* **Stored data**
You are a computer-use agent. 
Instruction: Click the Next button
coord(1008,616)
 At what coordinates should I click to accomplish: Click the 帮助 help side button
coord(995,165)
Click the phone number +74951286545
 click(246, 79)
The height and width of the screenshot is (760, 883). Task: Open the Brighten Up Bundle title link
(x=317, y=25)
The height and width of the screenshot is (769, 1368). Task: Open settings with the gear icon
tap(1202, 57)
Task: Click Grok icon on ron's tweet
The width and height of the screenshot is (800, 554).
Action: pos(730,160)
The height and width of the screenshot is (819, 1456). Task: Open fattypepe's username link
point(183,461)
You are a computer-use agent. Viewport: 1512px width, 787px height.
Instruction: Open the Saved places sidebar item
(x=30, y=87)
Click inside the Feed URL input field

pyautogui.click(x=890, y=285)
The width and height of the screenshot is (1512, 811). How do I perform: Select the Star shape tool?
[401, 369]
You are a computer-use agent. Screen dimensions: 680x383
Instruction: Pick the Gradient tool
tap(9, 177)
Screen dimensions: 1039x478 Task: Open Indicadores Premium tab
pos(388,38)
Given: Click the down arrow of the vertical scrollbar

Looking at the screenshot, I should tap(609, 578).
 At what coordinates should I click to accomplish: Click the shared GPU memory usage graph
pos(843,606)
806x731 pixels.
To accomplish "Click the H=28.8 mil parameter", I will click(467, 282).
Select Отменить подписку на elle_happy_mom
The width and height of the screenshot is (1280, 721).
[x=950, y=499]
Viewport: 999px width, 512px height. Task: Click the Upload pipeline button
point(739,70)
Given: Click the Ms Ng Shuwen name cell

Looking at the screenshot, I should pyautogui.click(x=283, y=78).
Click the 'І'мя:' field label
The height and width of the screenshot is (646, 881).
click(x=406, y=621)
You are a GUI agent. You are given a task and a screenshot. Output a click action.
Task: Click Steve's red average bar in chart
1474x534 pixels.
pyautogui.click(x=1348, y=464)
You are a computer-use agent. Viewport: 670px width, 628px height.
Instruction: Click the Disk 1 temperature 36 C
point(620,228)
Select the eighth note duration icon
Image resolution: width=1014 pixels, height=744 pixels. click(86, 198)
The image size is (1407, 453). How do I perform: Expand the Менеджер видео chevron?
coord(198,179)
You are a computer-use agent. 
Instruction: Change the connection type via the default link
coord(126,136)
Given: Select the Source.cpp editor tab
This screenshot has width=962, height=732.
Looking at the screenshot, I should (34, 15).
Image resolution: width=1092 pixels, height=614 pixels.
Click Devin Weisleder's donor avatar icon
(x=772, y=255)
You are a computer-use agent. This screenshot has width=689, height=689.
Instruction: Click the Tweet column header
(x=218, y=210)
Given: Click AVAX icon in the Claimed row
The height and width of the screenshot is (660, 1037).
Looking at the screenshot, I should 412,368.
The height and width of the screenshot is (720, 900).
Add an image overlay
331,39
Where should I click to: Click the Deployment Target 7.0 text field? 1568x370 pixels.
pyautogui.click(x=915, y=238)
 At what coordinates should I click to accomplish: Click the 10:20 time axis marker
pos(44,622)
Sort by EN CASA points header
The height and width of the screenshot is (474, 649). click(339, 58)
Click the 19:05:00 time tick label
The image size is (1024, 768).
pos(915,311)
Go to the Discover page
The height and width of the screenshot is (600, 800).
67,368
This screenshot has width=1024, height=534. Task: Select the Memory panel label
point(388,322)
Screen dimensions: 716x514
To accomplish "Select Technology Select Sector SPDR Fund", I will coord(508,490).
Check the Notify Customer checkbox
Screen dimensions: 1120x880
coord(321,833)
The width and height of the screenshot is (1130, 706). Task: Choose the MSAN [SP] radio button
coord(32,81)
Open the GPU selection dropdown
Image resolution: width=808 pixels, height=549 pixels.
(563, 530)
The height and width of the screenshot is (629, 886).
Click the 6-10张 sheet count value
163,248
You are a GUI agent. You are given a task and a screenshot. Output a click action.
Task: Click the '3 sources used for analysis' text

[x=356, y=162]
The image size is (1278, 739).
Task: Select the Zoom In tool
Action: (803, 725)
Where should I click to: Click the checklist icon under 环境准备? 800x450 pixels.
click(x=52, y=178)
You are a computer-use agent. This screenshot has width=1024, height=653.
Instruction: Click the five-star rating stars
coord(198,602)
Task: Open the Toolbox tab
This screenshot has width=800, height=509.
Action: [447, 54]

* **Exercise aim**
Show all lines in the preceding material that have "agent" in them.

* **Task solution**
You are a computer-use agent. 
You are a computer-use agent. Viewport: 1512px width, 787px height.
You are a computer-use agent. Screen dimensions: 680x383
You are a GUI agent. You are given a task and a screenshot. Output a click action.
You are a computer-use agent. Viewport: 670px width, 628px height.
You are a computer-use agent. 
You are a computer-use agent. This screenshot has width=689, height=689.
You are a GUI agent. You are given a task and a screenshot. Output a click action.
You are a computer-use agent. This screenshot has width=1024, height=653.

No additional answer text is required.